• [Exercise aim]: Duplicate the rows between the line containing "The image size" and the line containing "point(240,78)", inclusive, and reproduce nothing else. Leave the pictures out of your answer.

--- Task input ---

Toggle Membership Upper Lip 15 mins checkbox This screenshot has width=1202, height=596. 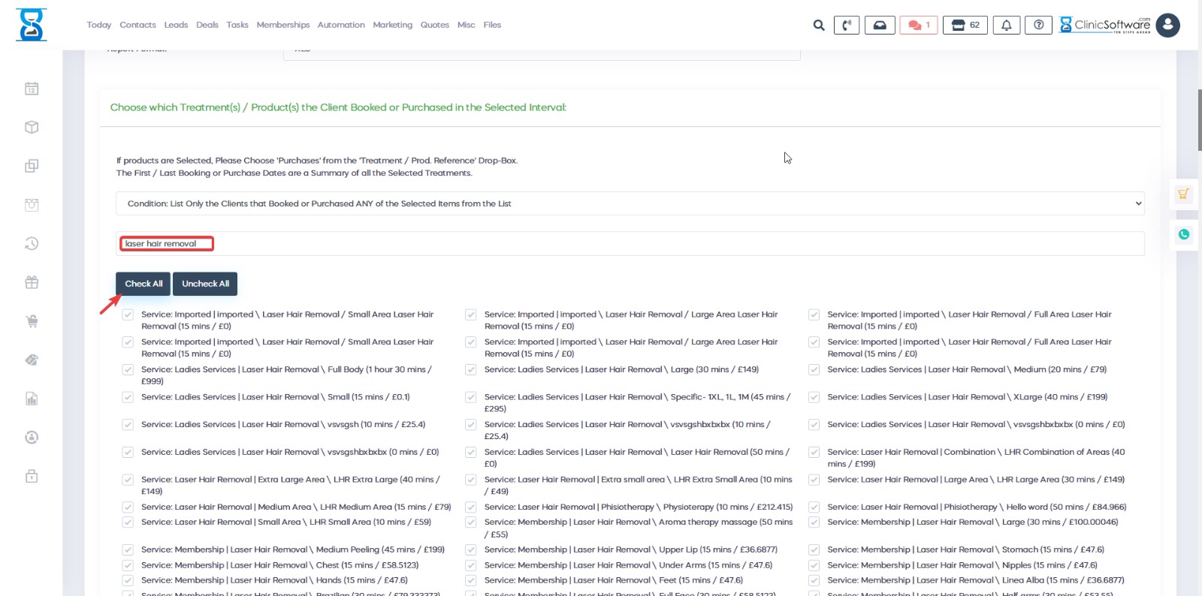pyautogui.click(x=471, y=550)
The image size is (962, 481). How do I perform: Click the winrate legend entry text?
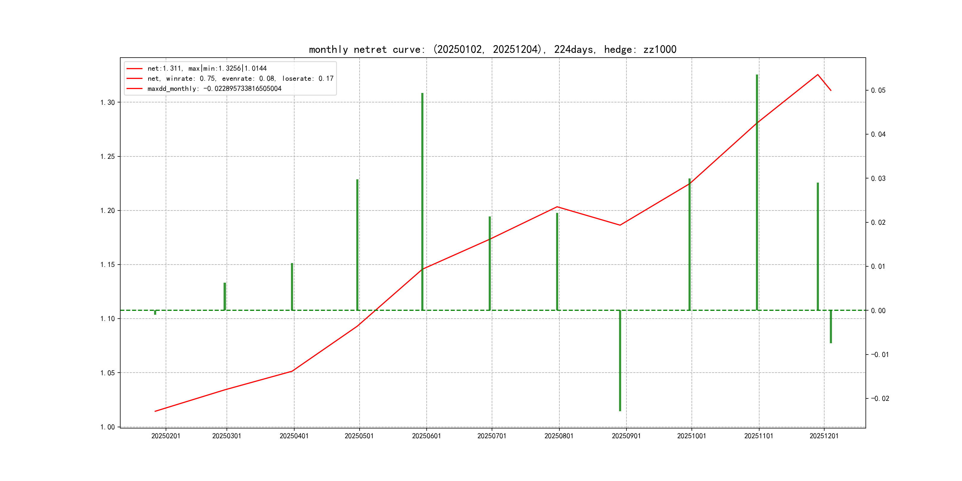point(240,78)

---
--- Task input ---

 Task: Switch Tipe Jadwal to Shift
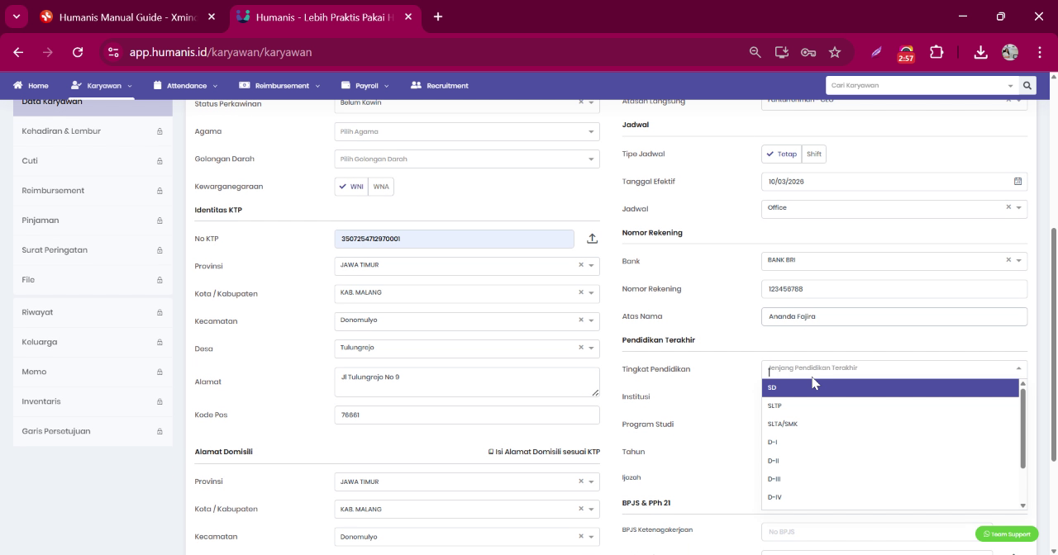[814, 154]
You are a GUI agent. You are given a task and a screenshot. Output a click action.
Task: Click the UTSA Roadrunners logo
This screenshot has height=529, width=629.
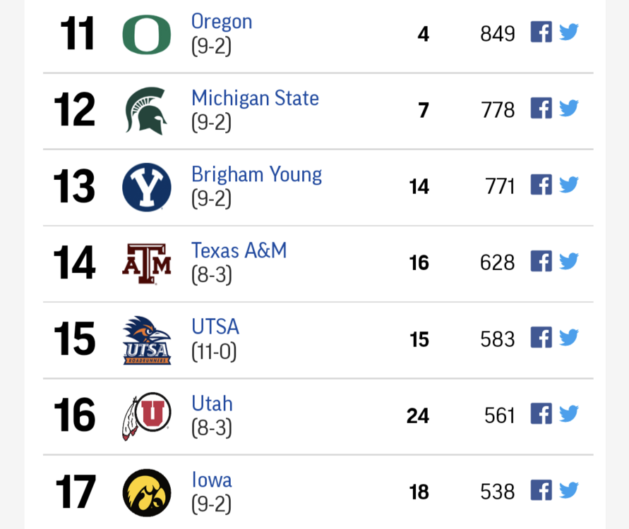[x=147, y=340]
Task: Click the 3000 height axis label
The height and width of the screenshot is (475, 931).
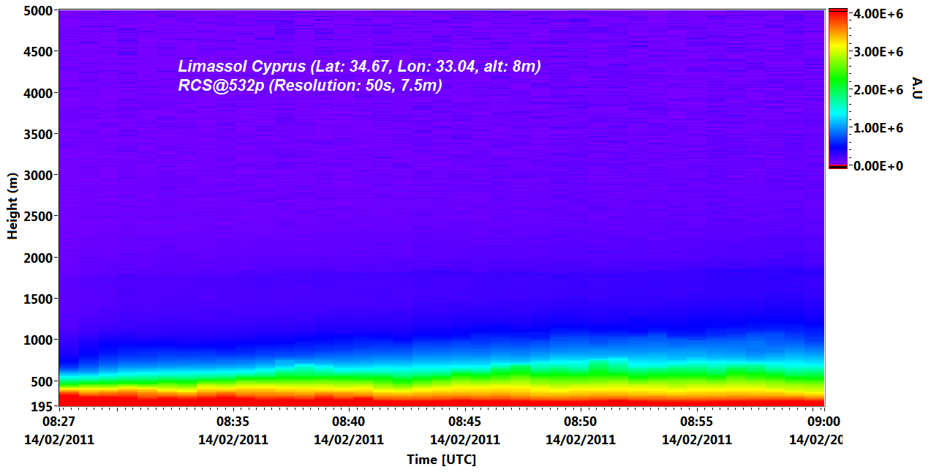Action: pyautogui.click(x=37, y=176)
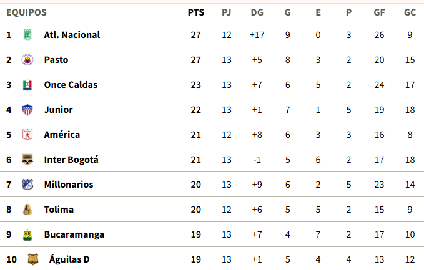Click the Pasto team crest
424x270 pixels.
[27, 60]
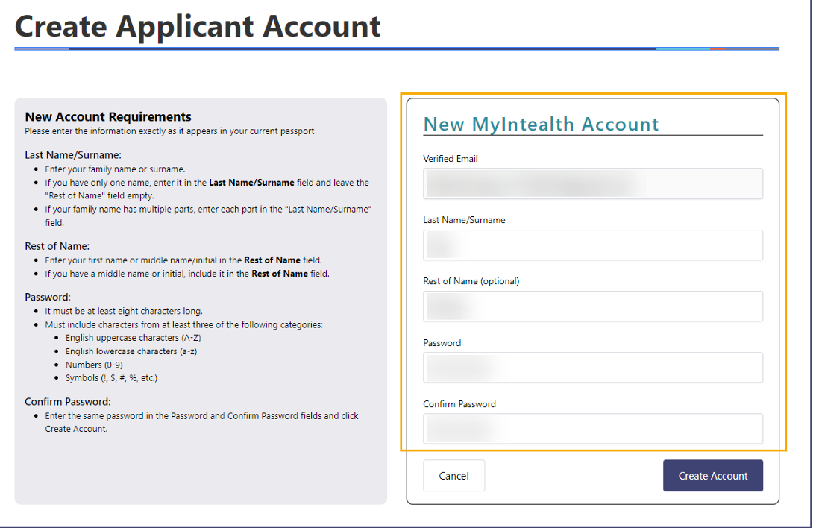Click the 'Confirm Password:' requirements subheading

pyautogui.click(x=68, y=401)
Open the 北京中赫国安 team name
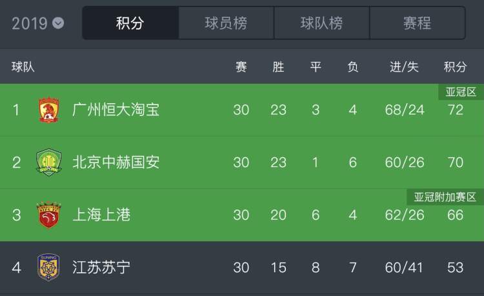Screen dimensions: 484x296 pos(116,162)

---

• [Answer for this exercise]:
The image size is (962, 481). How do I perform: Click the winrate legend entry text?
point(240,78)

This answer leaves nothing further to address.